Provided data: Begin

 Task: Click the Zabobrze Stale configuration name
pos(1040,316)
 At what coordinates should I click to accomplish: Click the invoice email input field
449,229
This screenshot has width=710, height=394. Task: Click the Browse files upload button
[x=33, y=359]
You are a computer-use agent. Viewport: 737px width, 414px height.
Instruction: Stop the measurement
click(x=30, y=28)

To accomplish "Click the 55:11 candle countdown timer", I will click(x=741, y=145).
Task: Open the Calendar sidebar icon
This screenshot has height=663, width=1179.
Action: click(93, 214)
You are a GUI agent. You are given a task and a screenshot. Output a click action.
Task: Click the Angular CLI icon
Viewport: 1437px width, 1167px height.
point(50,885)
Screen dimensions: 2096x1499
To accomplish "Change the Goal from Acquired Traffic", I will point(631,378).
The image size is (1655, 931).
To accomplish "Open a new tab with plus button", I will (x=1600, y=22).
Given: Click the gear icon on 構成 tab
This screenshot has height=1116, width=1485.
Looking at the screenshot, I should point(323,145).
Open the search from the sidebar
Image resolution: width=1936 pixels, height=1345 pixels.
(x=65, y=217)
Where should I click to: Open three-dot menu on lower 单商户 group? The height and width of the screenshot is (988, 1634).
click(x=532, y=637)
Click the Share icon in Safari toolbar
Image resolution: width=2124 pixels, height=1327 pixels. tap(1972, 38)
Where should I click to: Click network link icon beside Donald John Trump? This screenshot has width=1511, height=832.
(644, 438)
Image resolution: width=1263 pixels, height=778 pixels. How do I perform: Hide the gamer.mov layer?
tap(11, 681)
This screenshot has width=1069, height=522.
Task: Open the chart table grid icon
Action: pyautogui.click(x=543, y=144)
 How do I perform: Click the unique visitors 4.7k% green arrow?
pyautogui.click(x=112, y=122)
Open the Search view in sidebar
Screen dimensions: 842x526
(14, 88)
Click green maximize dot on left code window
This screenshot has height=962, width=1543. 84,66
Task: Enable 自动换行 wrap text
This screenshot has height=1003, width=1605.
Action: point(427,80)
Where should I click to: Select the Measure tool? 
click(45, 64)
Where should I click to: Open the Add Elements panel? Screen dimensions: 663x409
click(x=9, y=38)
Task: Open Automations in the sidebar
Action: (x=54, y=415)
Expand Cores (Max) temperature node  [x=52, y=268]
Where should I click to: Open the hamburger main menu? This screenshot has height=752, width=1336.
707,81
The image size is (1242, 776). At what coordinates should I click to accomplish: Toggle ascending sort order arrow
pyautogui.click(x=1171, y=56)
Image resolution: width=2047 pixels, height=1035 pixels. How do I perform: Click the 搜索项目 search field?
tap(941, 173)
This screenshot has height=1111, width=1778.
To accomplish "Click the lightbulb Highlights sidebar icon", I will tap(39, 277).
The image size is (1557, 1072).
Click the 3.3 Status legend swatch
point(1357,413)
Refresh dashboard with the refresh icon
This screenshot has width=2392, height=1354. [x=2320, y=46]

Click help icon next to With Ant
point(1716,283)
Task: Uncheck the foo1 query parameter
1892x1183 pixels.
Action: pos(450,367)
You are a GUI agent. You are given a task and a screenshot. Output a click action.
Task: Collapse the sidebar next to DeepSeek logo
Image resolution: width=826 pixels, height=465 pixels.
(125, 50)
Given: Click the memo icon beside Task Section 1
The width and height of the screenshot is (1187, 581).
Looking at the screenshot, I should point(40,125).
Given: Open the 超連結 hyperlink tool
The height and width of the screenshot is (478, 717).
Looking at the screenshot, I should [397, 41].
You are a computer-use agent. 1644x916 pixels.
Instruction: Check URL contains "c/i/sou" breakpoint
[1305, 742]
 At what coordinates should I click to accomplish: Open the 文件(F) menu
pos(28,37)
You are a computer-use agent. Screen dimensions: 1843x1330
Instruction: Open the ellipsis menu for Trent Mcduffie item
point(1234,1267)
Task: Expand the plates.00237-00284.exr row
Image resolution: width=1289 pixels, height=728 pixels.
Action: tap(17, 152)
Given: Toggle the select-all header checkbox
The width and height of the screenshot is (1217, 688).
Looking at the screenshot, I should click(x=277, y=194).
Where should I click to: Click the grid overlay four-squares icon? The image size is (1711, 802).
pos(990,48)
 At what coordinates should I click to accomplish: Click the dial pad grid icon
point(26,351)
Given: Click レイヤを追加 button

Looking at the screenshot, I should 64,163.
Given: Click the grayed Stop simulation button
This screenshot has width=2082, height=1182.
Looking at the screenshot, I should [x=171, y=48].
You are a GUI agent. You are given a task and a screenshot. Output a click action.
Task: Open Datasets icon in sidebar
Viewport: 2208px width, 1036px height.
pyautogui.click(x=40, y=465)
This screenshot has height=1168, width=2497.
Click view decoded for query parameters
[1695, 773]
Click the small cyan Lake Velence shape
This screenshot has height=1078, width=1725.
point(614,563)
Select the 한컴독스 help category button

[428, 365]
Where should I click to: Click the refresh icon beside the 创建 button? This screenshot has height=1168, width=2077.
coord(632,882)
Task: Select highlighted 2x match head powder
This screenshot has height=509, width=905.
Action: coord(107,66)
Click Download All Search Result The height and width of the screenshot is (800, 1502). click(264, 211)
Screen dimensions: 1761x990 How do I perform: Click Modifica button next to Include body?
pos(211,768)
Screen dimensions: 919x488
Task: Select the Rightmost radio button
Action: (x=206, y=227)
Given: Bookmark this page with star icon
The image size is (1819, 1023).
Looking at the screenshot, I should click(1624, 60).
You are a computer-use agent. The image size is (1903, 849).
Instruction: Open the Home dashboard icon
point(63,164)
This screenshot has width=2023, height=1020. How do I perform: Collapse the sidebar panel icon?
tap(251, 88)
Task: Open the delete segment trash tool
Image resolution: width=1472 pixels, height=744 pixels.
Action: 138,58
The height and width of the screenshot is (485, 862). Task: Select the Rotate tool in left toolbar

Provided data: End

# Your goal
Using the entries above, please restate each one word for word.

# Exercise response
 Task: Click the Zabobrze Stale configuration name
pos(1040,316)
 At what coordinates should I click to accomplish: Click the invoice email input field
449,229
This screenshot has width=710, height=394. Task: Click the Browse files upload button
[x=33, y=359]
You are a computer-use agent. Viewport: 737px width, 414px height.
Instruction: Stop the measurement
click(x=30, y=28)

To accomplish "Click the 55:11 candle countdown timer", I will click(x=741, y=145).
Task: Open the Calendar sidebar icon
This screenshot has height=663, width=1179.
Action: click(93, 214)
You are a GUI agent. You are given a task and a screenshot. Output a click action.
Task: Click the Angular CLI icon
Viewport: 1437px width, 1167px height.
point(50,885)
Screen dimensions: 2096x1499
To accomplish "Change the Goal from Acquired Traffic", I will point(631,378).
The image size is (1655, 931).
To accomplish "Open a new tab with plus button", I will (x=1600, y=22).
Given: Click the gear icon on 構成 tab
This screenshot has height=1116, width=1485.
Looking at the screenshot, I should point(323,145).
Open the search from the sidebar
Image resolution: width=1936 pixels, height=1345 pixels.
(x=65, y=217)
Where should I click to: Open three-dot menu on lower 单商户 group? The height and width of the screenshot is (988, 1634).
click(x=532, y=637)
Click the Share icon in Safari toolbar
Image resolution: width=2124 pixels, height=1327 pixels. tap(1972, 38)
Where should I click to: Click network link icon beside Donald John Trump? This screenshot has width=1511, height=832.
(644, 438)
Image resolution: width=1263 pixels, height=778 pixels. How do I perform: Hide the gamer.mov layer?
tap(11, 681)
This screenshot has width=1069, height=522.
Task: Open the chart table grid icon
Action: pyautogui.click(x=543, y=144)
 How do I perform: Click the unique visitors 4.7k% green arrow?
pyautogui.click(x=112, y=122)
Open the Search view in sidebar
Screen dimensions: 842x526
(14, 88)
Click green maximize dot on left code window
This screenshot has height=962, width=1543. 84,66
Task: Enable 自动换行 wrap text
This screenshot has height=1003, width=1605.
Action: point(427,80)
Where should I click to: Select the Measure tool? 
click(45, 64)
Where should I click to: Open the Add Elements panel? Screen dimensions: 663x409
click(x=9, y=38)
Task: Open Automations in the sidebar
Action: (x=54, y=415)
Expand Cores (Max) temperature node  [x=52, y=268]
Where should I click to: Open the hamburger main menu? This screenshot has height=752, width=1336.
707,81
The image size is (1242, 776). At what coordinates should I click to accomplish: Toggle ascending sort order arrow
pyautogui.click(x=1171, y=56)
Image resolution: width=2047 pixels, height=1035 pixels. How do I perform: Click the 搜索项目 search field?
tap(941, 173)
This screenshot has height=1111, width=1778.
To accomplish "Click the lightbulb Highlights sidebar icon", I will tap(39, 277).
The image size is (1557, 1072).
Click the 3.3 Status legend swatch
point(1357,413)
Refresh dashboard with the refresh icon
This screenshot has width=2392, height=1354. [x=2320, y=46]

Click help icon next to With Ant
point(1716,283)
Task: Uncheck the foo1 query parameter
1892x1183 pixels.
Action: pos(450,367)
You are a GUI agent. You are given a task and a screenshot. Output a click action.
Task: Collapse the sidebar next to DeepSeek logo
Image resolution: width=826 pixels, height=465 pixels.
(125, 50)
Given: Click the memo icon beside Task Section 1
The width and height of the screenshot is (1187, 581).
Looking at the screenshot, I should point(40,125).
Given: Open the 超連結 hyperlink tool
The height and width of the screenshot is (478, 717).
Looking at the screenshot, I should [397, 41].
You are a computer-use agent. 1644x916 pixels.
Instruction: Check URL contains "c/i/sou" breakpoint
[1305, 742]
 At what coordinates should I click to accomplish: Open the 文件(F) menu
pos(28,37)
You are a computer-use agent. Screen dimensions: 1843x1330
Instruction: Open the ellipsis menu for Trent Mcduffie item
point(1234,1267)
Task: Expand the plates.00237-00284.exr row
Image resolution: width=1289 pixels, height=728 pixels.
Action: tap(17, 152)
Given: Toggle the select-all header checkbox
The width and height of the screenshot is (1217, 688).
Looking at the screenshot, I should click(x=277, y=194).
Where should I click to: Click the grid overlay four-squares icon? The image size is (1711, 802).
pos(990,48)
 At what coordinates should I click to accomplish: Click the dial pad grid icon
point(26,351)
Given: Click レイヤを追加 button

Looking at the screenshot, I should 64,163.
Given: Click the grayed Stop simulation button
This screenshot has width=2082, height=1182.
Looking at the screenshot, I should [x=171, y=48].
You are a GUI agent. You are given a task and a screenshot. Output a click action.
Task: Open Datasets icon in sidebar
Viewport: 2208px width, 1036px height.
pyautogui.click(x=40, y=465)
This screenshot has height=1168, width=2497.
Click view decoded for query parameters
[1695, 773]
Click the small cyan Lake Velence shape
This screenshot has height=1078, width=1725.
point(614,563)
Select the 한컴독스 help category button

[428, 365]
Where should I click to: Click the refresh icon beside the 创建 button? This screenshot has height=1168, width=2077.
coord(632,882)
Task: Select highlighted 2x match head powder
This screenshot has height=509, width=905.
Action: coord(107,66)
Click Download All Search Result The height and width of the screenshot is (800, 1502). click(264, 211)
Screen dimensions: 1761x990 How do I perform: Click Modifica button next to Include body?
pos(211,768)
Screen dimensions: 919x488
Task: Select the Rightmost radio button
Action: (x=206, y=227)
Given: Bookmark this page with star icon
The image size is (1819, 1023).
Looking at the screenshot, I should click(1624, 60).
You are a computer-use agent. The image size is (1903, 849).
Instruction: Open the Home dashboard icon
point(63,164)
This screenshot has width=2023, height=1020. How do I perform: Collapse the sidebar panel icon?
tap(251, 88)
Task: Open the delete segment trash tool
Image resolution: width=1472 pixels, height=744 pixels.
Action: 138,58
The height and width of the screenshot is (485, 862). Task: Select the Rotate tool in left toolbar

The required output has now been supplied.